* Start Input rows *

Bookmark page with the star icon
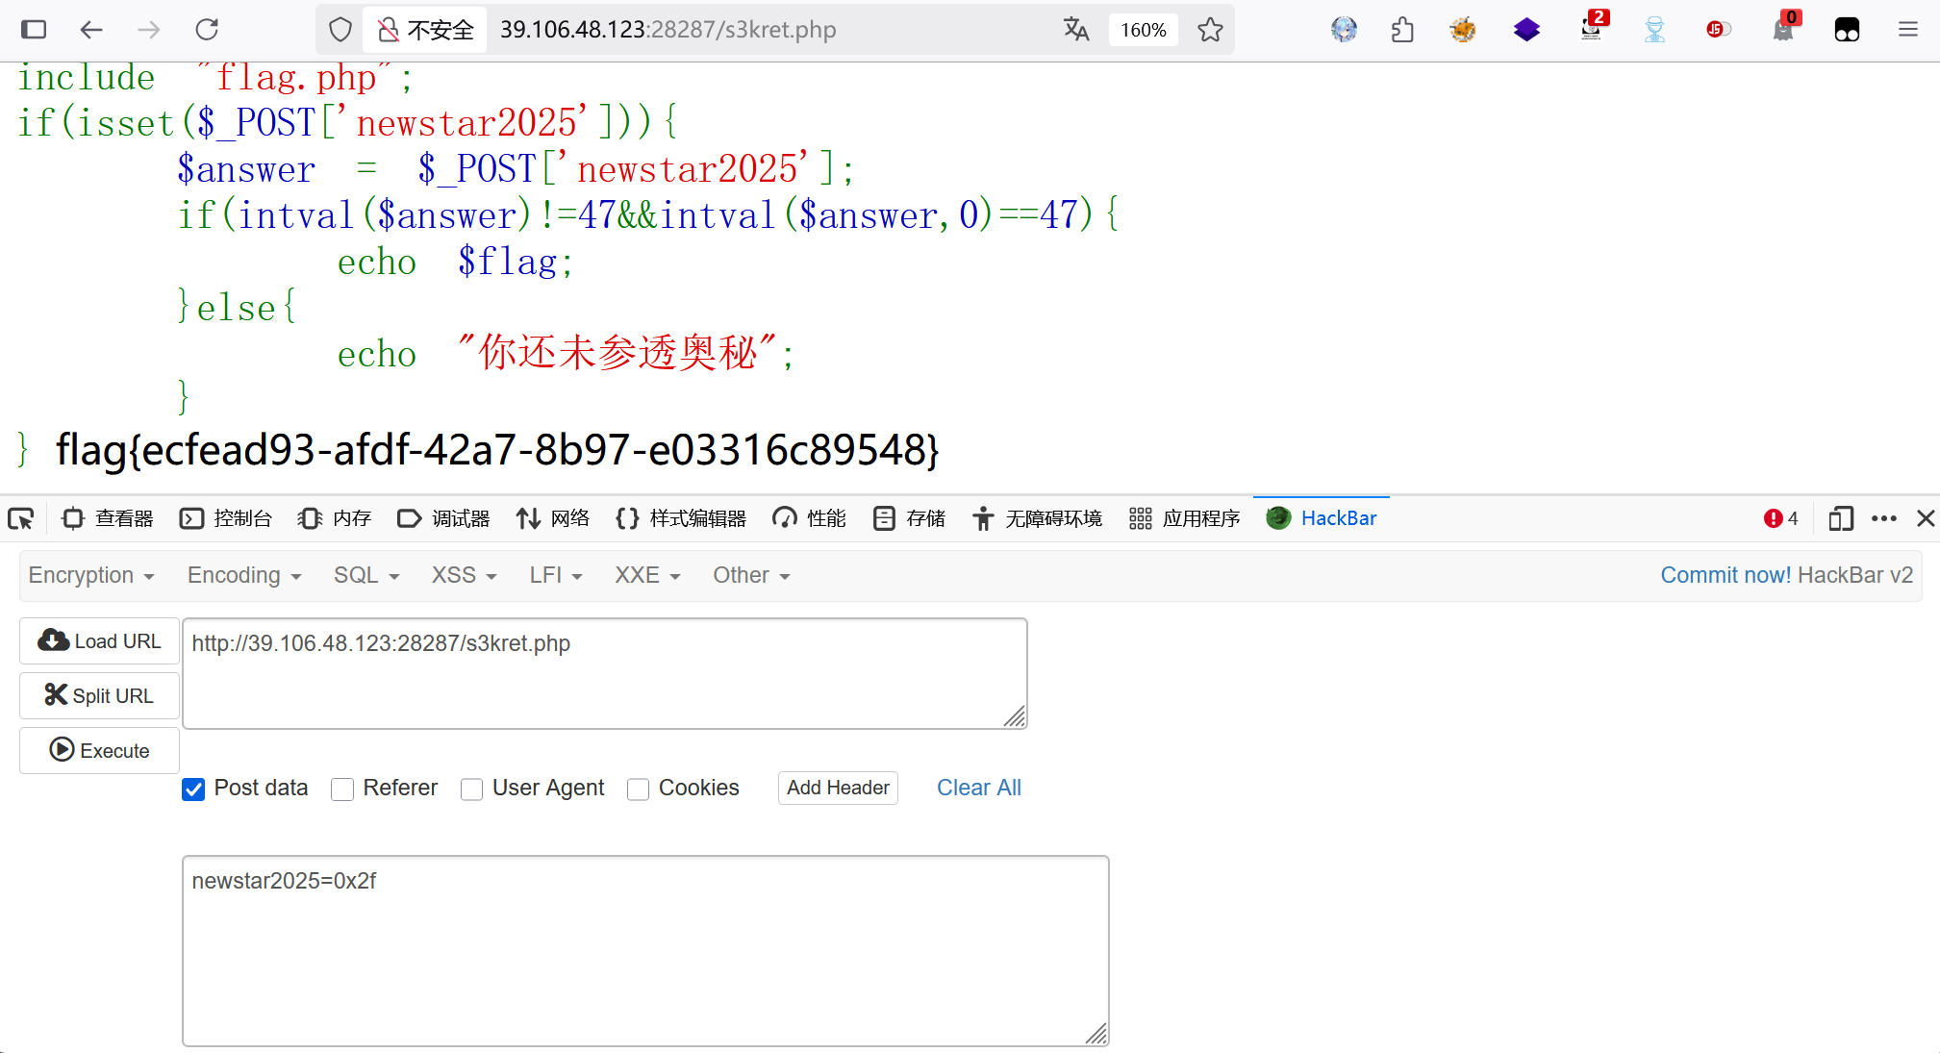This screenshot has height=1053, width=1940. (x=1210, y=30)
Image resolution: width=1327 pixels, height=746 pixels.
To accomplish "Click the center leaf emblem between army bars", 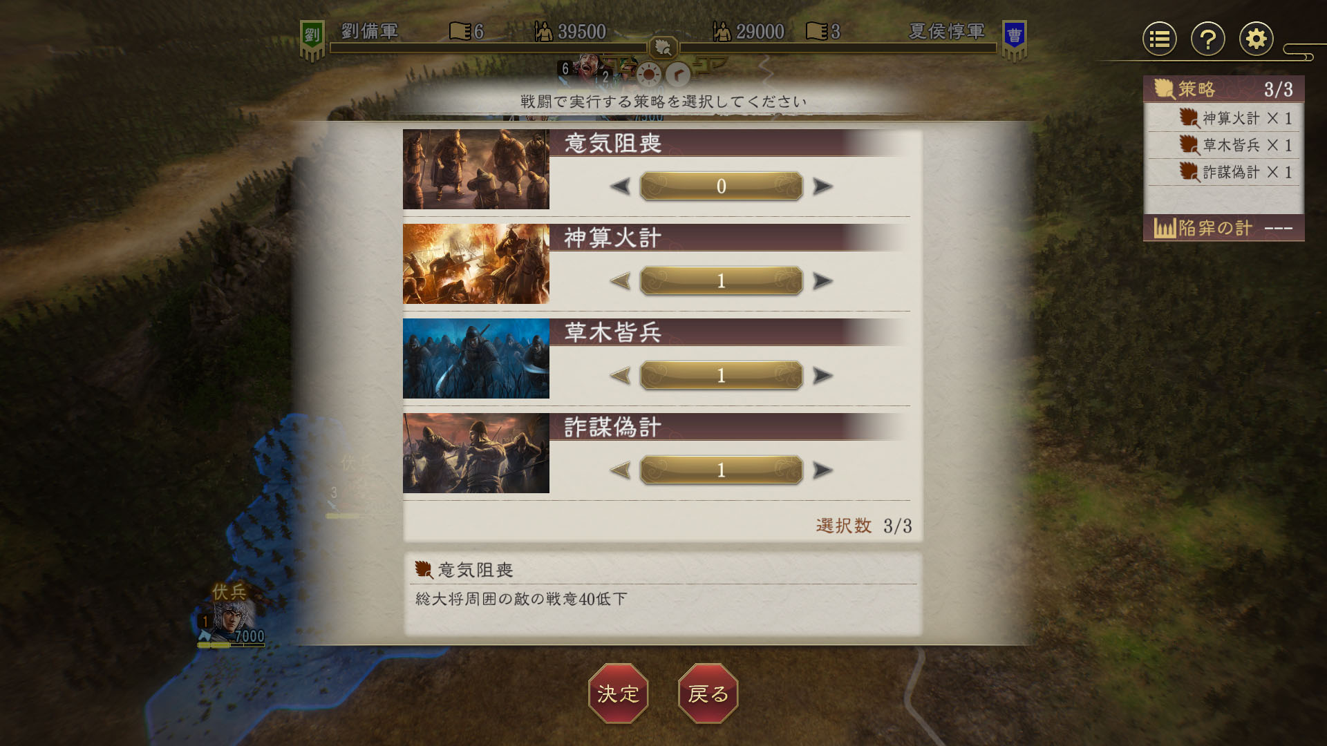I will click(x=663, y=48).
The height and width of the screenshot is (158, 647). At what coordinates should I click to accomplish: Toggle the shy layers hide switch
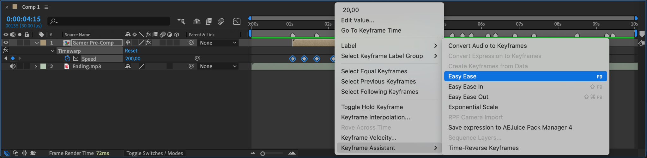(x=197, y=21)
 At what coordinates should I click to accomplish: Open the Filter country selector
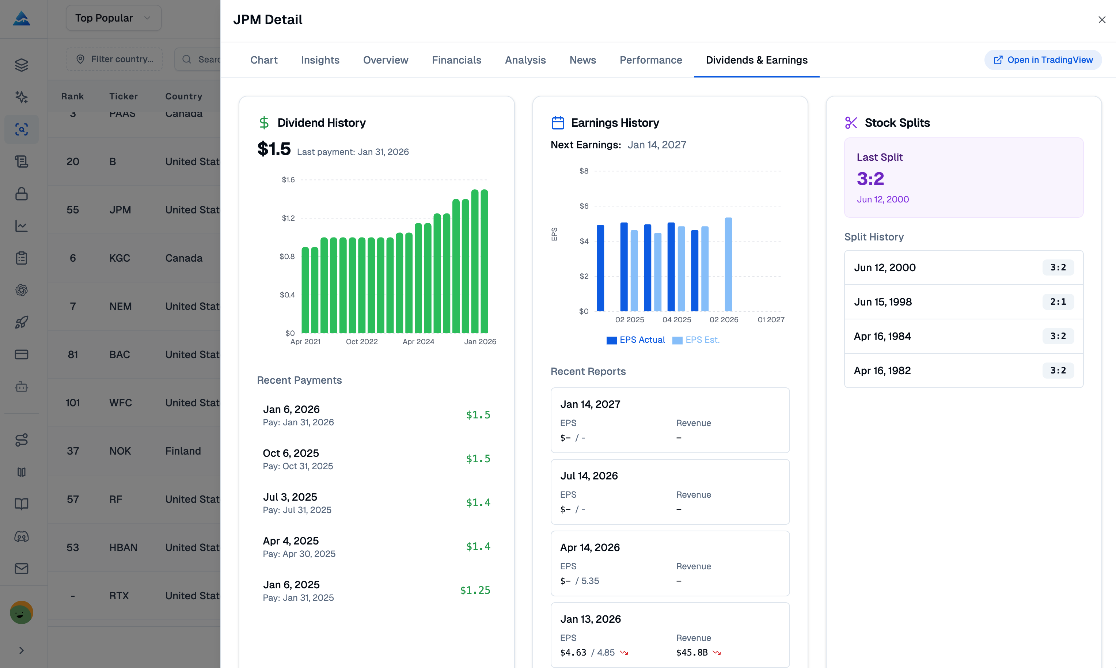[114, 59]
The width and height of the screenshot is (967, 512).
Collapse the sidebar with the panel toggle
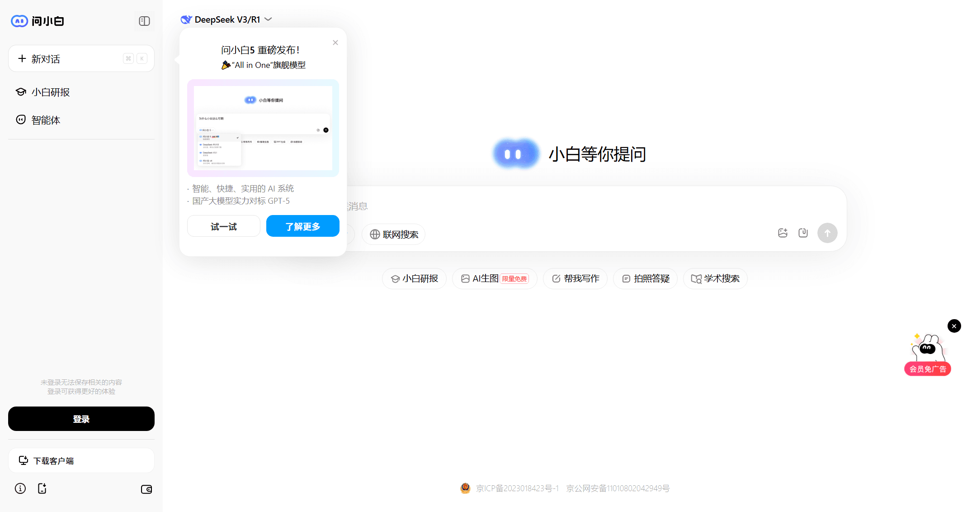(x=144, y=21)
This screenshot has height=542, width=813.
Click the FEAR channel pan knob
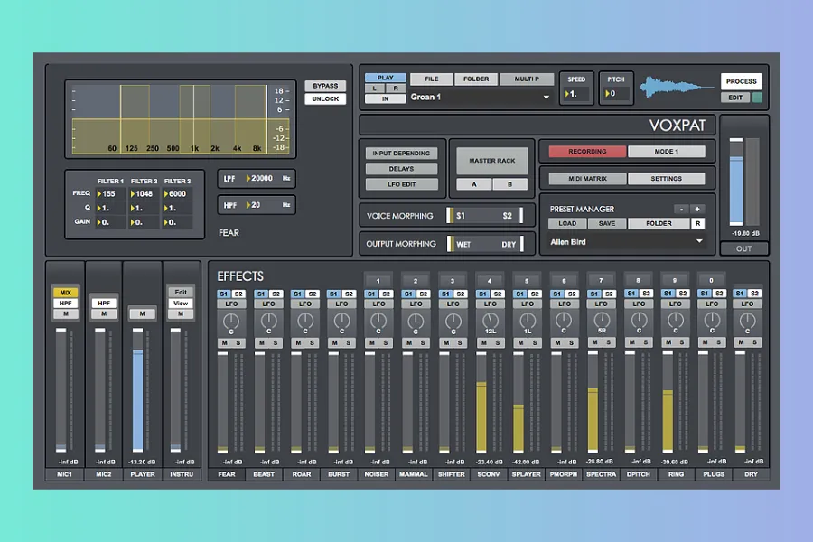point(231,320)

* End Input rows *

Duplicate everything from the line containing "The height and" down to the last of the entries above, both ends included, leaving out the pictures.

▶ Exercise output
The height and width of the screenshot is (158, 647). At what coordinates should I click to accomplish: Toggle the shy layers hide switch
(x=197, y=21)
 At what coordinates should I click to accomplish: Open the Filter country selector
[114, 59]
The width and height of the screenshot is (967, 512).
Collapse the sidebar with the panel toggle
(x=144, y=21)
This screenshot has height=542, width=813.
Click the FEAR channel pan knob
point(231,320)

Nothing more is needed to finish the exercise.